Information shown:
───

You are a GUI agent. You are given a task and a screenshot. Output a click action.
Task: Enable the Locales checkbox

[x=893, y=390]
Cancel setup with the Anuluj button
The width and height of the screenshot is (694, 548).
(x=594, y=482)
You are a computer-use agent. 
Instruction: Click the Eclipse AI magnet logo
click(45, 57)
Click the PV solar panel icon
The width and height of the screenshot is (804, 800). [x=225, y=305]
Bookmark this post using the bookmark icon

───

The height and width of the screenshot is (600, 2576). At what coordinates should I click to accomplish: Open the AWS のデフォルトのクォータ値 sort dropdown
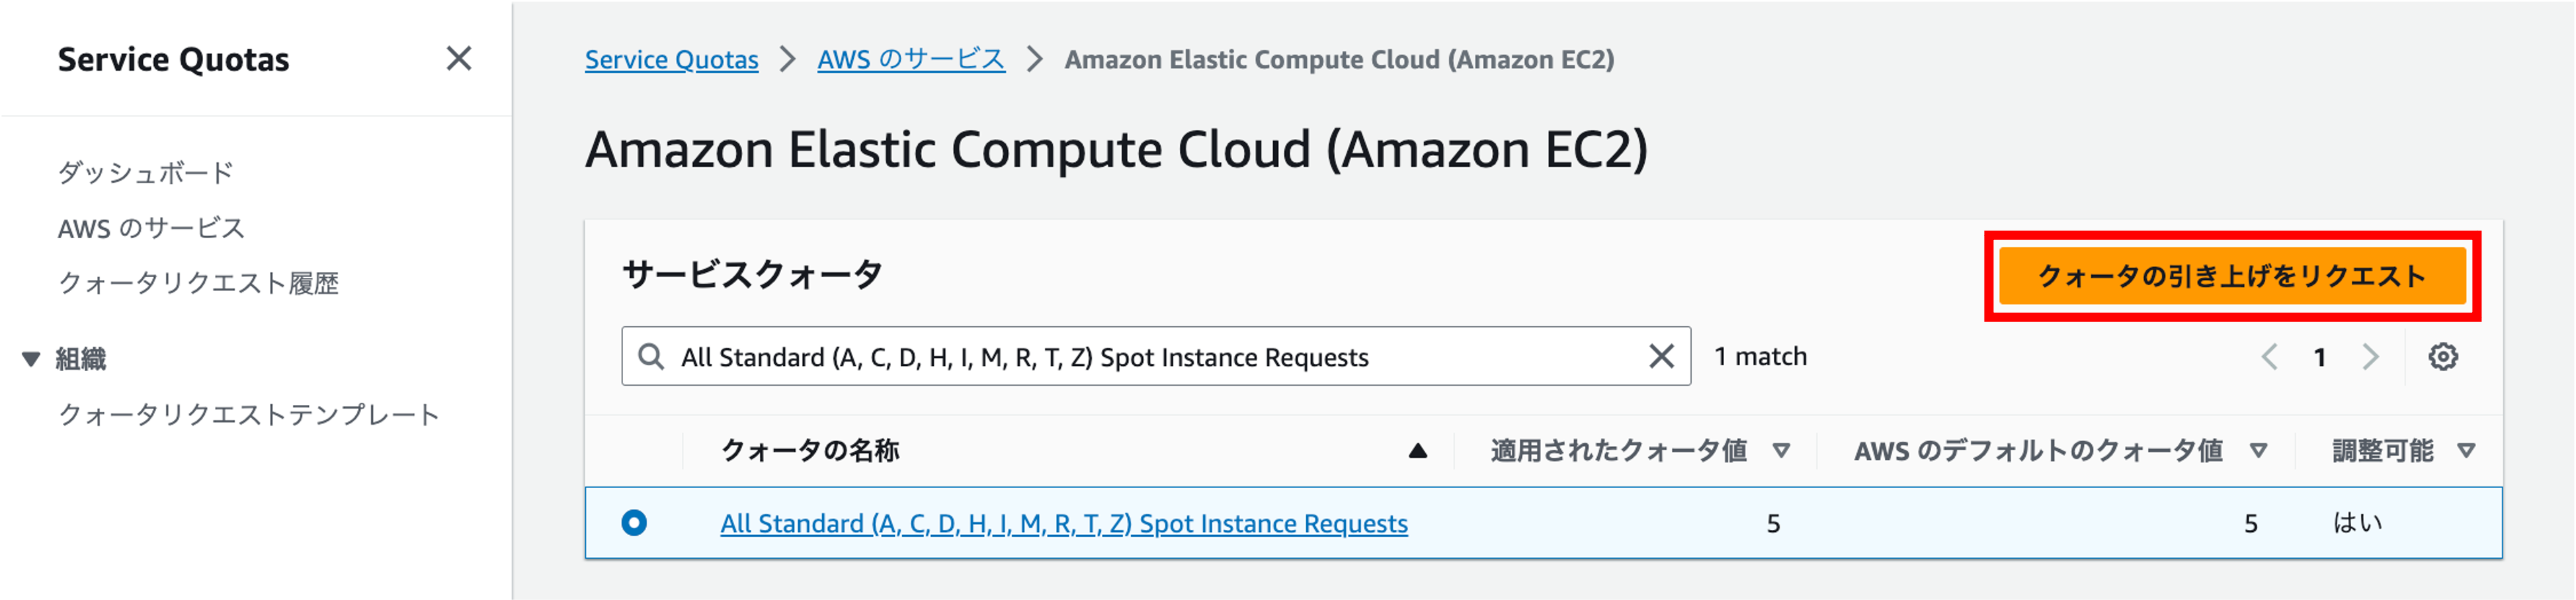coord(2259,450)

───

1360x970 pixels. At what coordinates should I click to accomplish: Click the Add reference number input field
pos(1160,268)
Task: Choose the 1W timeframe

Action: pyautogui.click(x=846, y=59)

───

Exercise description: Retype the records above, but only those lines that fall between the line containing "You are a computer-use agent." and the line containing "Bookmark this post using the bookmark icon", with both of those lines included, exactly as written.

Answer area:
You are a computer-use agent. 
Instruction: Click the Eclipse AI magnet logo
click(45, 57)
Click the PV solar panel icon
The width and height of the screenshot is (804, 800). [x=225, y=305]
Bookmark this post using the bookmark icon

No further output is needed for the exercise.